Muni d’un jeu de cartes, d’un livret de pensées et d’une pièce de monnaie, les intéressé.es devaient suivre le chemin de Sandra et retracer l’histoire de son père, Djibril, sdf qui vient de mourir à la rue. Géographie de la Survie est alors une histoire qui se déploie dans la ville, où une enquête reste à résoudre : celle de comprendre qui était ce père et tous ses secrets afin de compléter les pièces manquantes du puzzle pour dessiner le portrait de cet homme disparu. Et de trouver dans ce chemin, les clés pour faire son deuil.

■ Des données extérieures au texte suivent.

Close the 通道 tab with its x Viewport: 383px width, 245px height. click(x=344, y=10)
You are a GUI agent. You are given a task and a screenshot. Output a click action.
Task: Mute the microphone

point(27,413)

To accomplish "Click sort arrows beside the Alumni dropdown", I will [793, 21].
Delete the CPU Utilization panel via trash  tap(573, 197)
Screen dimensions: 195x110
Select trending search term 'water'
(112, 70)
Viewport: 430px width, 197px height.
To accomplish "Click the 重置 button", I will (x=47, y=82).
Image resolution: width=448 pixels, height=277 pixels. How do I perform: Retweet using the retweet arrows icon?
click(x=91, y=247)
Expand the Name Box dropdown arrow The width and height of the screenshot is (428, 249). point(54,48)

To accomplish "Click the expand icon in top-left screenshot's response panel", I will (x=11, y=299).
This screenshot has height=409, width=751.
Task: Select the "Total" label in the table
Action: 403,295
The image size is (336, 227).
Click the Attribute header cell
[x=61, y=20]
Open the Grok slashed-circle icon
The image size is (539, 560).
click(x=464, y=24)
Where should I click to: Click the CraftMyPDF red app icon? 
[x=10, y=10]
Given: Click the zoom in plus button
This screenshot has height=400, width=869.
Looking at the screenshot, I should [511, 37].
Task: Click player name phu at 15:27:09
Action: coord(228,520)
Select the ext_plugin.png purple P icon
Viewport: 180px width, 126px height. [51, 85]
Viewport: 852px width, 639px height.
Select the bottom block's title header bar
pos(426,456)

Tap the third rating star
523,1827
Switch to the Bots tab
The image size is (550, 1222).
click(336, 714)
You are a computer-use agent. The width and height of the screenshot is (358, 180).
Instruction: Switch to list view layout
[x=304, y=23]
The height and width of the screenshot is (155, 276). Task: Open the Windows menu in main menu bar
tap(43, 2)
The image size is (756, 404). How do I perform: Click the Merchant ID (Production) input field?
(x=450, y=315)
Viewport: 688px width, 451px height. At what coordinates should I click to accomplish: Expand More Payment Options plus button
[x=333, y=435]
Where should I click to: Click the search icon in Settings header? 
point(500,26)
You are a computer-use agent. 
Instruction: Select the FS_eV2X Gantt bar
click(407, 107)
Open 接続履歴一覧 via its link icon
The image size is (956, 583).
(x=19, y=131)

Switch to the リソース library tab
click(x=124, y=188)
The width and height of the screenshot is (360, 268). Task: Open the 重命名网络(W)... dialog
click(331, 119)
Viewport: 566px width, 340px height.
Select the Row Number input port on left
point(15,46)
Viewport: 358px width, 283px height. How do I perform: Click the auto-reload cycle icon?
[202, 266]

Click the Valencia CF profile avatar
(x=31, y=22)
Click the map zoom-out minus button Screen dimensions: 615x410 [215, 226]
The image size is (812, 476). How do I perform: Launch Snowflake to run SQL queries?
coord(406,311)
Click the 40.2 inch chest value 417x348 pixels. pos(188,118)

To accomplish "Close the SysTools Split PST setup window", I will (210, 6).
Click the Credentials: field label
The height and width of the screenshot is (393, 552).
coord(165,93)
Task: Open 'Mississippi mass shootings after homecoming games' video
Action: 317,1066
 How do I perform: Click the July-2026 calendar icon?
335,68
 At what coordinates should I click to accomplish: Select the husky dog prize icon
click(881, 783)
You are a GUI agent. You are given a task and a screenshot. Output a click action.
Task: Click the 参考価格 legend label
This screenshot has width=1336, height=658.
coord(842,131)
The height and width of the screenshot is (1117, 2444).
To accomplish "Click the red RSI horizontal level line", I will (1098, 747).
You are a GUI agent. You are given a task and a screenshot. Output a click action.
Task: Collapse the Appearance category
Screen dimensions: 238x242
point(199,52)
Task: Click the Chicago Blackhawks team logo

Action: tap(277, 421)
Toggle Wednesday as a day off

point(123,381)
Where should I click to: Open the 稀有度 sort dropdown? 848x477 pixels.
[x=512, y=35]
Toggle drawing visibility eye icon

Vous souhaitez (re)vivre l’enquête de Géographie de la survie, découvrir toute l’histoire de Sandra et de son père. Replongez-vous grâce aux documents ci-dessous :

– lire le Livret de pensées de Sandra

– pour vous guider dans votre enquête, découvrez les affiches numérotées

Pour accompagner ce week-end de restitution de ce projet hors normes pendant le festival Chahuts, plusieurs événements sont venus le ponctués :

  • Radio Hors Normes

Animée par les collecteur·ices du groupe “son” et en partenariat avec la Clé des Ondes et Radio Douves, un plateau Radio a été organisé le samedi 8 juin 2024 enregistré en public au café des Douves. Ce plateau radio unique a fait entendre des voix marginales, décalées et a questionné “nos rapports à la folie”.

Écoutez l’émission ICI

  • Les causeries

En partenariat avec la Fabrique des Douves pour les droits culturels, deux causeries ont eu lieu dans le café des Douves. Ces évènements gratuits et accessibles à tous.tes ont posé deux questions :

– Faut-il saboter les normes ? avec Agnès Villechaise (sociologue), le Girofard et Hélène Abdelli (pratiquante de la rue)

– Faut-il romancer la marge ? avec Djemila Zeneidi (géographe), Lancelot Hamelin (auteur) et le collectif Parcours

Dès lors, alors que celle-ci est souvent silenciée, ces discussions laissaient la parole aux personnes concernées, et à des personnes qui questionnent ces sujets de manière scientifique, ainsi qu’aux personnes présentes dans l’assemblée. Ces rencontres ont alors permis de nouveaux endroits de réflexion, plus justes et plus sensibles pour la centaine de personnes présentes sur ces causeries. Ce fut de beaux moments de partage pour s’interroger ensemble sur notre capacité d’empuissancement, de transformations afin d’ébranler les logiques d’exclusion et d’invisibilisation à l’oeuvre dans la ville.